Textauszug
Sachsens Landesregierung arbeitet an Zentrum zur Datenüberwachung

Erstveröffentlicht: 
05.02.2015

Gemeinsam mit vier weiteren Bundesländern will Sachsen eine neue polizeiliche Einrichtung zur Kontrolle der Telekommunikation schaffen. Die Opposition ist skeptisch.

 

Dresden. Es ist ein Posten, der viele Fragen aufwirft: 4,2 Millionen Euro hat die Landesregierung in den Haushaltsentwurf 2015/16 für ein "gemeinsames Rechen- und Dienstleistungszentrum auf dem Gebiet der polizeilichen Telekommunikationsüberwachung" eingestellt - geplant "als rechtsfähige Anstalt öffentlichen Rechts der Länder Berlin, Brandenburg, Sachsen-Anhalt, der Freistaaten Sachsen und Thüringen". Vielen Abgeordneten im Landtag war das Projekt bislang völlig unbekannt. Dabei laufen offenbar schon seit Jahren Vorbereitungen.

Im Innenministerium in Dresden reagierte man am Donnerstag wortkarg. Ein Sprecher von Minister Markus Ulbig (CDU) sagte der "Freien Presse", es laufe ein Prüfprozess über die Möglichkeit eines gemeinsamen Kompetenz- und Dienstleistungszentrums der fünf Bundesländer, die in einer Sicherheitskooperation zusammenarbeiten. Zum Hintergrund der Pläne hieß es: "Aufgrund des rasanten technologischen Fortschritts der Telekommunikation werden bis etwa zum Jahre 2017 erhebliche Investitionen erforderlich werden, um die hochspezialisierten technischen Systeme der Polizei zur Telekommunikationsüberwachung den neuen Technologien anzupassen."

Aufgabe
Führe den Artikel über das geplante sächsische Zentrum zur Telekommunikationsüberwachung im Anschluss an seinen letzten Satz weiter.

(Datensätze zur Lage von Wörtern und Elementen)

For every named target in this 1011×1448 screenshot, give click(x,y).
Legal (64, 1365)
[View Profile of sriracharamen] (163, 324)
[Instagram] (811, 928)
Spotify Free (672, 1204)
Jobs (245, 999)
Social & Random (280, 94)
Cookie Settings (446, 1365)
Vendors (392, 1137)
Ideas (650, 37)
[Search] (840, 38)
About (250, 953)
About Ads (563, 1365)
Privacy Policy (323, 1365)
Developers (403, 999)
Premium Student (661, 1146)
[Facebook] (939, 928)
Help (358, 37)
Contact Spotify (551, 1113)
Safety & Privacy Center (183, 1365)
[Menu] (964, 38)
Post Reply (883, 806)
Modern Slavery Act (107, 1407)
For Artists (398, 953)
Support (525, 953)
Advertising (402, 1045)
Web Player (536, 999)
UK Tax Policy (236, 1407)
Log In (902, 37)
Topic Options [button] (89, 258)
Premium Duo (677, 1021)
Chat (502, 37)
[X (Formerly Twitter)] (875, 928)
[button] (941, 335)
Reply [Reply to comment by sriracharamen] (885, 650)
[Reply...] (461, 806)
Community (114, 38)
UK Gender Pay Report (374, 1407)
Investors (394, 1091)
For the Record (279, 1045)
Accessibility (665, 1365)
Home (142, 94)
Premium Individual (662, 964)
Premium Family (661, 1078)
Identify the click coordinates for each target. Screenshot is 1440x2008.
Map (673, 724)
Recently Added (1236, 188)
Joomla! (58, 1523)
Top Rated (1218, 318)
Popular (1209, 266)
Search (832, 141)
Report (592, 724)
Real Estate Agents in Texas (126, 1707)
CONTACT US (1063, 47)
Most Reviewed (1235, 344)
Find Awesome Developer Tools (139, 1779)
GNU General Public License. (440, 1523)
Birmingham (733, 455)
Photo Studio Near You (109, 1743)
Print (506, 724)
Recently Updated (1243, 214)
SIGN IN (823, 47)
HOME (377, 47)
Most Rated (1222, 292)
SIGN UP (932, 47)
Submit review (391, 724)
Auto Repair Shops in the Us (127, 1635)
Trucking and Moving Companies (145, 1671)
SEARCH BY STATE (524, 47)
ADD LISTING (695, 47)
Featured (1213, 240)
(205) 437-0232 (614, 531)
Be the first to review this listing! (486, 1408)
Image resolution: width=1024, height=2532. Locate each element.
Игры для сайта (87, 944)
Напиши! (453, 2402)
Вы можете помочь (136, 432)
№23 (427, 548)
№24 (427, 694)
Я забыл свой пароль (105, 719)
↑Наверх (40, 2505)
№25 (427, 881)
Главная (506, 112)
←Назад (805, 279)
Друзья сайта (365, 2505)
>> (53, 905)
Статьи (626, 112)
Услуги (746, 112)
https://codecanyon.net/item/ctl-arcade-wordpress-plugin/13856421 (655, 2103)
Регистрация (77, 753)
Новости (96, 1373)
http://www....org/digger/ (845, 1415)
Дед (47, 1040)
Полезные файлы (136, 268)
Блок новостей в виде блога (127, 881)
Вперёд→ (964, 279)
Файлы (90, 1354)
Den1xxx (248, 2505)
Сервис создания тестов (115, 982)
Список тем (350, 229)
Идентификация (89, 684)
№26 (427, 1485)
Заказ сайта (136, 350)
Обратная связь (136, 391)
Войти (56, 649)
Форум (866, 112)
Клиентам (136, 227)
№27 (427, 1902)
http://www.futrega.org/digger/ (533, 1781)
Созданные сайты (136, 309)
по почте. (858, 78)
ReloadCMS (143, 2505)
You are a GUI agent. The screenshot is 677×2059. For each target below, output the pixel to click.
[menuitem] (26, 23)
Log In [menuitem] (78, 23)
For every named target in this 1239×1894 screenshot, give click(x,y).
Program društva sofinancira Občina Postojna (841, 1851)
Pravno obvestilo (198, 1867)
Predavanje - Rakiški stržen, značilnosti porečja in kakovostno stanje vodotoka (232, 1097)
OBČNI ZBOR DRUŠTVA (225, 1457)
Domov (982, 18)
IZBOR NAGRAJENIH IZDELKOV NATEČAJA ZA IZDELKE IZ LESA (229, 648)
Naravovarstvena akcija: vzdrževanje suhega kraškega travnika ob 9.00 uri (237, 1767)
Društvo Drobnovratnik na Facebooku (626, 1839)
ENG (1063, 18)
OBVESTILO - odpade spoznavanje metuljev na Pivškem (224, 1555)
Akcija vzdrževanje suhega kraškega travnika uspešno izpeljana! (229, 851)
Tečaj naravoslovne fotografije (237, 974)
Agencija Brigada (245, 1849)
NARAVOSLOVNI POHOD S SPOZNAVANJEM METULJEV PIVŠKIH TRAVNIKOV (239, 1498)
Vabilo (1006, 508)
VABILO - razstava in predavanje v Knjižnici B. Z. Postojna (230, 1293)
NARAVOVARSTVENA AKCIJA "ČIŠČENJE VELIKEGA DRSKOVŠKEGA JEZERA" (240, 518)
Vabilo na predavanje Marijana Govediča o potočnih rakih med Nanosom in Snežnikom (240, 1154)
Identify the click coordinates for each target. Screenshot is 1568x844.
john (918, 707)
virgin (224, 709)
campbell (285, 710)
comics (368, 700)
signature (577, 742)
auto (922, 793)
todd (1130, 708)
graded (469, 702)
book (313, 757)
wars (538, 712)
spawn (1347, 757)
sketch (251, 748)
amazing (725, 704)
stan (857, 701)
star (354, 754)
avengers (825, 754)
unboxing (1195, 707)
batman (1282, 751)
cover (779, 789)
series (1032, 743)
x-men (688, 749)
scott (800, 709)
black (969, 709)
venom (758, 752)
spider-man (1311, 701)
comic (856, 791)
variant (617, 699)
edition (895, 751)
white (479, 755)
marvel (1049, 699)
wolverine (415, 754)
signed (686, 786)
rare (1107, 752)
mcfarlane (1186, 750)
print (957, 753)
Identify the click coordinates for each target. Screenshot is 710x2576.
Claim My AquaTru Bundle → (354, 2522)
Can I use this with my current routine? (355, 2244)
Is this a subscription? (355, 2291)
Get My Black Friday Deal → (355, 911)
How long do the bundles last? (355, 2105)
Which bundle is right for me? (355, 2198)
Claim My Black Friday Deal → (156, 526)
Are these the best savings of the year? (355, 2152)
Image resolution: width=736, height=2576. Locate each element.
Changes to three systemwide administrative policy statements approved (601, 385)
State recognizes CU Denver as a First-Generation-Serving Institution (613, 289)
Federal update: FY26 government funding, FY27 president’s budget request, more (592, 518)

Antwort
Details zu Aufgaben, Kompetenzen, technischer Ausstattung und zum Sitz der Einrichtung gab das Ministerium nicht bekannt. Es laufe ein Willensbildungs- und Entscheidungsprozess, hieß es. Zudem müssten datenschutzrechtliche sowie grundlegende gesetzliche Voraussetzungen geprüft werden. Zu den eingeplanten 4,2 Millionen Euro erklärte der Sprecher, mit den angemeldeten Mitteln solle Haushaltsvorsorge geschaffen werden.

Das Land Brandenburg bestätigte die Pläne. Eine Sprecherin des Innenministeriums in Potsdam sagte, Sachsen habe bei dem Projekt die Federführung übernommen.

Während Brandenburg noch keine Mittel im Etat eingeplant hat, arbeitet man in Dresden schon länger an Umsetzungsmöglichkeiten für das Projekt. Im Internet findet sich eine öffentliche Ausschreibung für "Beratungsleistungen, rechtliches Gutachten sowie Konzeption zur Bildung/Einrichtung eines Rechen- und Dienstleistungszentrums für die stationäre Telekommunikationsüberwachung der Mitteldeutschen Sicherheitskooperation und des Landes Berlin" vom 17. September 2012. Auftraggeber: das sächsische Innenministerium.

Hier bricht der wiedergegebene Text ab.